Government stimulus such as JobKeeper, bank repayment deferrals, early access to superannuation and rental relief are all supporting the economy amid restrictions to contain the virus, which is obviously a good thing – albeit making forecasting particularly difficult.
Like the economy more broadly, the ultimate impact on the housing market will be largely determined by the course of the virus.
As our latest Housing Pulse explores, recent virus developments, including Stage 4 lockdown in Melbourne, have already delivered another deep shock to consumer confidence. More positively, prospects look good for reining in Victoria’s “second wave” outbreak by mid-September, and cases remain well contained elsewhere.
In fact, the very weak signals in Queensland and South Australia look overdone and consumers look to be underestimating prospects in Western Australia after a painful six years of dwelling price declines. Unsurprisingly, conditions are weakest in Victoria, with Melbourne prices expected to decline 12 per cent this year – outpacing a 10 per cent fall in the biggest market of Sydney.
For now, we remain comfortable with our core view that prices nationally decline 10 per cent in 2020. This could however take longer to play out given several moving parts.
Housing markets around the country continue to see big swings in turnover associated with the direct effects of COVID lockdowns, and a broad–based decline in prices, albeit with the latter coming through at a slower pace than at the height of the 2018–19 correction as supply in many markets remains low.
What property investors do this cycle will be another important factor.

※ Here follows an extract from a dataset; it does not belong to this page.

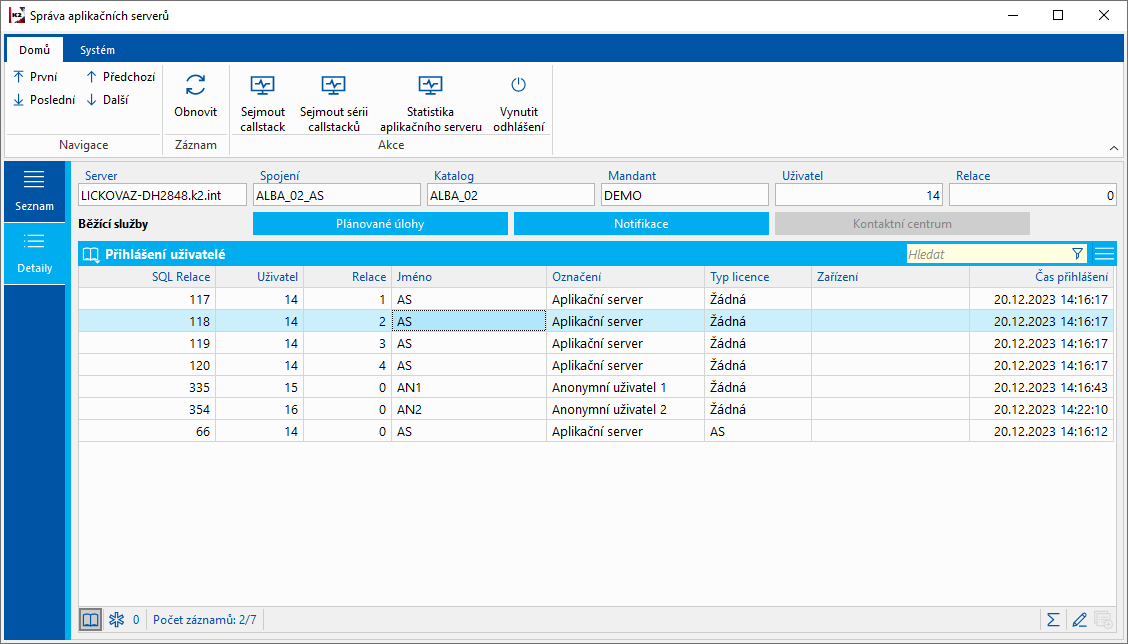Toggle the snowflake freeze icon
The height and width of the screenshot is (644, 1128).
[x=115, y=619]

The sentiment detail suggests that while investors are not about to rush back into the market, they also do not look to be facing the sort of financial stress that would see a widespread move to offload assets onto the market. Of course, some will be facing more intense strains and there could be a lift in “distressed” sales later in the year when there is also likely to be more active selling from distressed owner occupiers as support measures taper off and the recession bites.
Looking further ahead, developments around a potential vaccine will become increasingly important to all markets and economies. While there are many risks around the several front runners in final testing phases, mass rollouts in the first half of next year would be a game changer.
In short, it’s all about the virus in 2020 and 2021 in terms of economic outcomes – and the same goes for housing market performances as well.